The Obama administration, which is generally more sympathetic to the ICC than its predecessor, took almost a year to review its policies toward the court before reengaging with it. The administration's first step was to send an observer to an ASP meeting in November 2009. Then, in a major address in March 2010, State Department Legal Adviser Harold Koh affirmed U.S. intentions to cooperate with the court. In June, Koh and Stephen Rapp, the ambassador-at-large for war crimes, led an observer delegation in Kampala of officials from a number of agencies and the military.
Much of the first week of the ICC conference was devoted to an assessment of the court's progress since it opened. The culmination was a declaration that included language welcoming the cooperation of nonparties in court proceedings. This pragmatic "welcome back" seemed an outgrowth of U.S. acknowledgement that the ICC is here to stay, as well as the court's recognition that, even though the United States will likely not join anytime soon, U.S. participation would be useful.
Then came the contentious issue of the crime of aggression.
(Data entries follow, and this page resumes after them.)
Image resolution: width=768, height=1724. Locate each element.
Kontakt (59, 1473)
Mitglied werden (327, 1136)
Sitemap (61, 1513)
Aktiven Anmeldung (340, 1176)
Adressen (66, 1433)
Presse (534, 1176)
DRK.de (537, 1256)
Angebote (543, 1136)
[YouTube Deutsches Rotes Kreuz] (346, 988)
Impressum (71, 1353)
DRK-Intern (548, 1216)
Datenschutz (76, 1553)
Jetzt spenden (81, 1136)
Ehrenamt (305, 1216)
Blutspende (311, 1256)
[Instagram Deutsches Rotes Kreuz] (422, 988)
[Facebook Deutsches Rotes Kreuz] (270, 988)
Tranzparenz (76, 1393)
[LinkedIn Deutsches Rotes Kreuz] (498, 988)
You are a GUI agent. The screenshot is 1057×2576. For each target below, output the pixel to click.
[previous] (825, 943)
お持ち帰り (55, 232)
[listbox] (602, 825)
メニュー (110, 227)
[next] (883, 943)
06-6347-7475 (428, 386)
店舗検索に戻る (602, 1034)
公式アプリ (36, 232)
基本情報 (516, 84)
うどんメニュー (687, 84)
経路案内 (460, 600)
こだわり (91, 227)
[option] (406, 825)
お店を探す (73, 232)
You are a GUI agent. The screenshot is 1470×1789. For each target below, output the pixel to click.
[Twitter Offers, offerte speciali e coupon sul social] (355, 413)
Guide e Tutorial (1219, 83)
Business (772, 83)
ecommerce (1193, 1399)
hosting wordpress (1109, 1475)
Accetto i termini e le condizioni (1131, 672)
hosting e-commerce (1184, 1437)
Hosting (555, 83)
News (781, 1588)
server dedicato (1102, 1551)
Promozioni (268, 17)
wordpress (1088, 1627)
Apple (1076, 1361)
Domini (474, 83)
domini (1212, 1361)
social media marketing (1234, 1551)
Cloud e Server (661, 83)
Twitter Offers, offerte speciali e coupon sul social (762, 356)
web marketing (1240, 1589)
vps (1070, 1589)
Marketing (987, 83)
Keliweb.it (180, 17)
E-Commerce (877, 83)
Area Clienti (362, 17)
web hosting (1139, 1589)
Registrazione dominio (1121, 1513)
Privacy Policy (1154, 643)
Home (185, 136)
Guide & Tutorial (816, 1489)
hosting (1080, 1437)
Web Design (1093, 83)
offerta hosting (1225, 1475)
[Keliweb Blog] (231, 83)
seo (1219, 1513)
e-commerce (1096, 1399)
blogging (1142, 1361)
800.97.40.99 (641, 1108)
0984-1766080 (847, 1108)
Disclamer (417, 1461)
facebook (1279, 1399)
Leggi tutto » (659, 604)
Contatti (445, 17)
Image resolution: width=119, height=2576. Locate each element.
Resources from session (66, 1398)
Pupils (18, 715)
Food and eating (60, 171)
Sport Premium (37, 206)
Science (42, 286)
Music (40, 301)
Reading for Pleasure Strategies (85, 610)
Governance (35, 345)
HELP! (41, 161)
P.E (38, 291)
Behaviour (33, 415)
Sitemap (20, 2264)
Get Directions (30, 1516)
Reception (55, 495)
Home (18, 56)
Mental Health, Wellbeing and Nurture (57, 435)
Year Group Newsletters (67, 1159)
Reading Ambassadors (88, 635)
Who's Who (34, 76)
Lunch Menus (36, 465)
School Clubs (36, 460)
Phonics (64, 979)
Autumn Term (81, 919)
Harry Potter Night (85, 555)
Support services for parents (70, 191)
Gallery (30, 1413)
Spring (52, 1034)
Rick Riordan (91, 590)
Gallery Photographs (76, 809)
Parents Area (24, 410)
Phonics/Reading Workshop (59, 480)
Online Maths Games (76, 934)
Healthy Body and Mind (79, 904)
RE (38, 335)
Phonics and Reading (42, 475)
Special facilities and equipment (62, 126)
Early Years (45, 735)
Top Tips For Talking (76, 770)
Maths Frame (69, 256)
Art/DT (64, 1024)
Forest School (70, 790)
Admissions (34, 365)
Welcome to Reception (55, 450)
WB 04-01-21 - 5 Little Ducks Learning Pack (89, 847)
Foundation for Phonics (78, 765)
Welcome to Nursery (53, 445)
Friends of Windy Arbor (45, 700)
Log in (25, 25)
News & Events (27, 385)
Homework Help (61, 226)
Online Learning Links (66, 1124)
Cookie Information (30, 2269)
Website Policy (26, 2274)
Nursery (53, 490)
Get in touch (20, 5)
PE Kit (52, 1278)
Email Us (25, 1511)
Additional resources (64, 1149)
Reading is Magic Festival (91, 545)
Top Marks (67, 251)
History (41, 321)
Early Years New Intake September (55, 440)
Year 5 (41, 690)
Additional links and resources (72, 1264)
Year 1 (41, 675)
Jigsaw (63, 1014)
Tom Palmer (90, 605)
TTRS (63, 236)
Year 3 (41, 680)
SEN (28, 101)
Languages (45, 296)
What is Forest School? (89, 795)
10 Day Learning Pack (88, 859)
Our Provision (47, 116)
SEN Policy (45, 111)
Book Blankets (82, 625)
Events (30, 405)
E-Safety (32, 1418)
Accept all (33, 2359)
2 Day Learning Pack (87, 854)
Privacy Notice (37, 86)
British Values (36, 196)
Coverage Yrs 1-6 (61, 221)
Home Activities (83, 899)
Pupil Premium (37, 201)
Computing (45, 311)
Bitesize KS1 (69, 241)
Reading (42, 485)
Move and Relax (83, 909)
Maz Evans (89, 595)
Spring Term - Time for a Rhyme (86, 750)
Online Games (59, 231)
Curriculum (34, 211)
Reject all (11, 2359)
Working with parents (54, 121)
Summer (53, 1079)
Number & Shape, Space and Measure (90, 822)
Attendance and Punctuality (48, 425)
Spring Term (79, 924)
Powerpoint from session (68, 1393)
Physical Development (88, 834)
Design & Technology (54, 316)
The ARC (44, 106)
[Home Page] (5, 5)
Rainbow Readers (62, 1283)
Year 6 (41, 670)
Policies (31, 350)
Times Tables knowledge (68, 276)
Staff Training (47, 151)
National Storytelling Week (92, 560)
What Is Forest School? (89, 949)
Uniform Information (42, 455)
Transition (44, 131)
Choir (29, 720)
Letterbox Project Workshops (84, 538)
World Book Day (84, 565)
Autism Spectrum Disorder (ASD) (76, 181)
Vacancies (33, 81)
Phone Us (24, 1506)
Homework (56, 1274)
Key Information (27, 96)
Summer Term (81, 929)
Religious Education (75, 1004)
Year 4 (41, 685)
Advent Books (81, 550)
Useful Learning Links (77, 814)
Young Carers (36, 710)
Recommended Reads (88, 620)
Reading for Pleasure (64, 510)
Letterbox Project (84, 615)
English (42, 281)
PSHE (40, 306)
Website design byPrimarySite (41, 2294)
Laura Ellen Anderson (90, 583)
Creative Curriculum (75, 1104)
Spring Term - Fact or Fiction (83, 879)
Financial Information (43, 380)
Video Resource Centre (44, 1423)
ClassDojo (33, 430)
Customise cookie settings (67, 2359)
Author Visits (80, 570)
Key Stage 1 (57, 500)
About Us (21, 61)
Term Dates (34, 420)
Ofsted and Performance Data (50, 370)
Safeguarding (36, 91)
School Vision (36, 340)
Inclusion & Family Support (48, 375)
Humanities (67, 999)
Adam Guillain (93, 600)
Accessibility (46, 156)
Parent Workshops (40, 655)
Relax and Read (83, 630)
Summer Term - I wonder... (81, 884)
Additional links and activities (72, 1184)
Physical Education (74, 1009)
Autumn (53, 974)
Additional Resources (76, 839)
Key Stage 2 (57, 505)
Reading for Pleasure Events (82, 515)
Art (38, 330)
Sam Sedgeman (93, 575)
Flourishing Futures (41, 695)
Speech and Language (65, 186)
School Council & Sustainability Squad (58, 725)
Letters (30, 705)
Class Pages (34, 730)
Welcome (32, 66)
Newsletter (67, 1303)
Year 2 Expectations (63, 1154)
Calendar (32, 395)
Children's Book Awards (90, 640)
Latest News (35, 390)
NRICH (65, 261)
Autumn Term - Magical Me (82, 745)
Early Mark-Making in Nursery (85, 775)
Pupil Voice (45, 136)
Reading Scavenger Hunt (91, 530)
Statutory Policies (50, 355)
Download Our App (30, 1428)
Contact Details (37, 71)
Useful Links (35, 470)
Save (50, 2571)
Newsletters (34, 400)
The idea of holding national leaders to account for waging wars of aggression has genuine moral appeal and historical pedigree. German and Japanese military leaders were prosecuted for aggression during the Nuremberg and Tokyo trials following World War II. But who defines the term and tries the cases is a thornier issue. Noting the absence of consensus on a definition of aggression in the run-up to the conference, U.S. officials questioned whether taking the matter up was not a bridge too far -- a foray into an area so contested that addressing it could undermine the court's other work.
The key question in Kampala was the relationship of the ICC to the United Nations Security Council. The UN Charter grants the Security Council "primary responsibility for the maintenance of international peace and security. If "primary responsibility" were translated into a requirement that the Security Council issue a finding of aggression before the ICC could act, the P-5 would be able to use their veto power to ensure that their nationals -- and their allies' nationals -- would never be at risk of prosecution. Such a situation would preserve the status quo, where might -- in the form of Security Council veto power -- makes right. If, on the other hand, the ICC asserted authority to operate independently on aggression, including an ability to prosecute nationals of nonparties, U.S. domestic politics would be so roiled as to doom the U.S. policy of practical cooperation.
In the end, the conference came to a consensus on a definition of aggression and on procedures for taking action, but only by providing adequate protections for the P-5. The ICC will not be able to bring aggression charges against a national of a state that is not a member of the ICC without a Security Council resolution under Chapter VII (responding to threats to peace and security). This protection is even stronger than that which governs the court's handling of other crimes; for example, the court could, in principle, charge a U.S. national for committing war crimes if he did so on the territory of a state party to the ICC. This is not the case for crimes of aggression.
If the ICC prosecutor wants to investigate a potential crime of aggression in the absence of a Security Council resolution, he first has to seek one. The Security Council has six months to take action before the prosecutor can investigate on his own authority. Finally, the Security Council retains the power to stop any investigation by voting annually to defer it.